USA Today reports that the “most surprising thing about Amazon’s latest ad for its Prime service is that it appears to be the first time a Muslim cleric has been featured in a television ad shown in the United States.”
Amazon claims that is wasn’t making “any kind of political statement and the subject had nothing to do with the recently concluded U.S. presidential election,” according to USA Today. They also report that the advertisement was already in the works in June according to Amazon’s European Union director of advertising, Simon Morris.
Brian Grim, President of the Religious Freedom & Business Foundation, notes that “Business is at the crossroads of culture, commerce and creativity. This means businesses have the resources to make the world more peaceful as well as the incentive to do so.”

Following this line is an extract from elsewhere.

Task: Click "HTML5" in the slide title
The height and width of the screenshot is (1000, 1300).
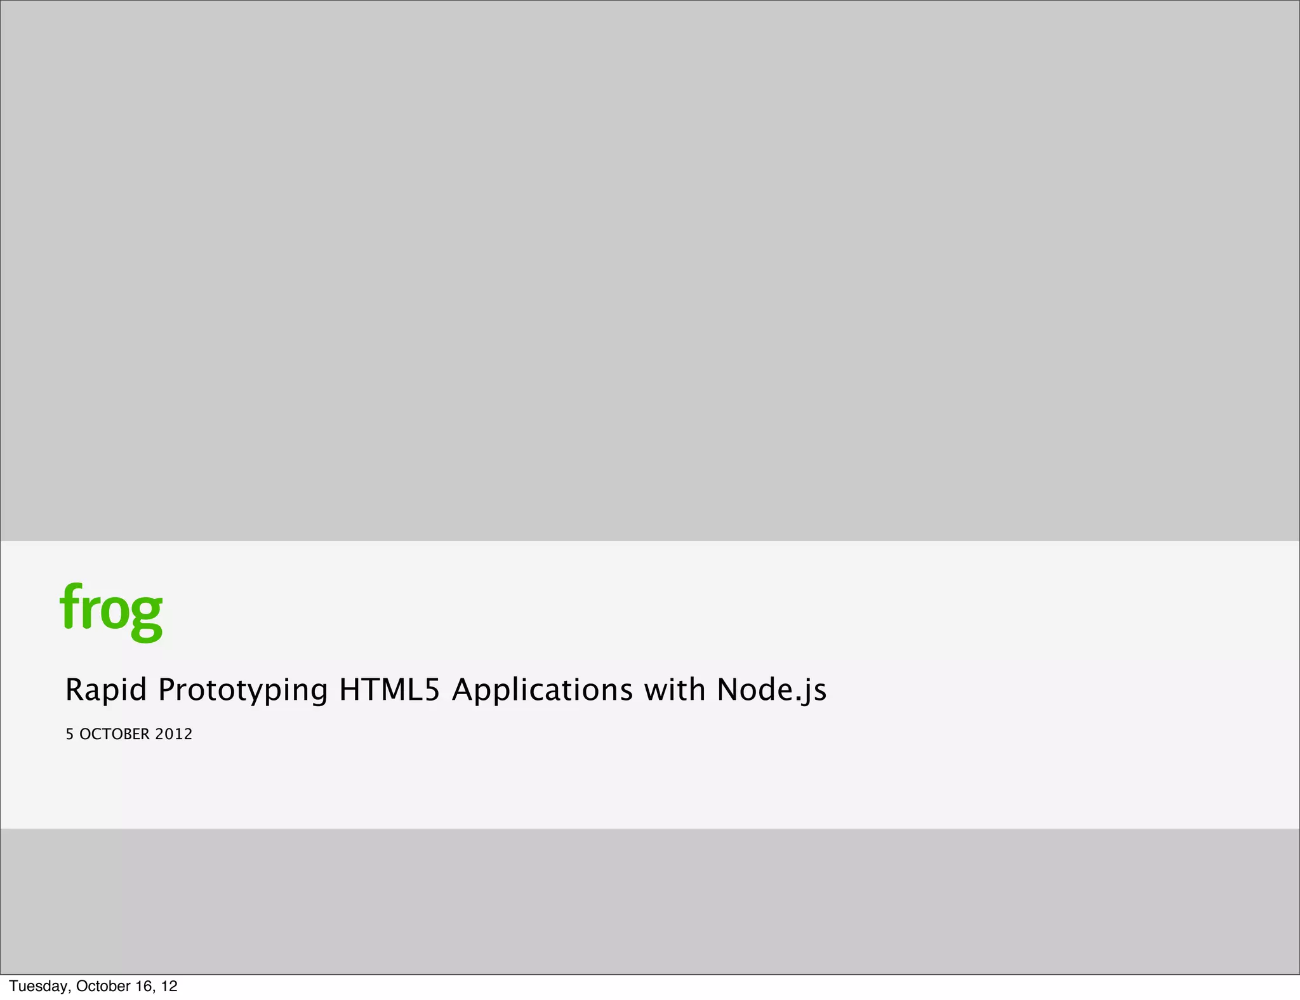Action: (x=389, y=690)
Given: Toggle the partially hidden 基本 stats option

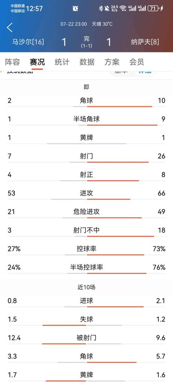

Grim goes on to say “such ads indeed show that business is good for interfaith understanding, religious freedom and peace.”
Companies can make positive contributions to peace in society by mobilizing advertising campaigns that bring people of various faiths and backgrounds together, not only seen in the new Amazon commercial filmed in the UK, but also in a recent Coca-Cola commercial filmed in Pakistan and India.
The attention major corporations give to religion, while surprising, is understandable given that religion and believers contribute substantially to economies, as shown in a recent global study produced for a World Economic Forum GAC. And just this weekend, Fox Business News reported on the Religious Freedom & Business Foundation’s recent study documenting the $1.2 trillion faith economy of the United States.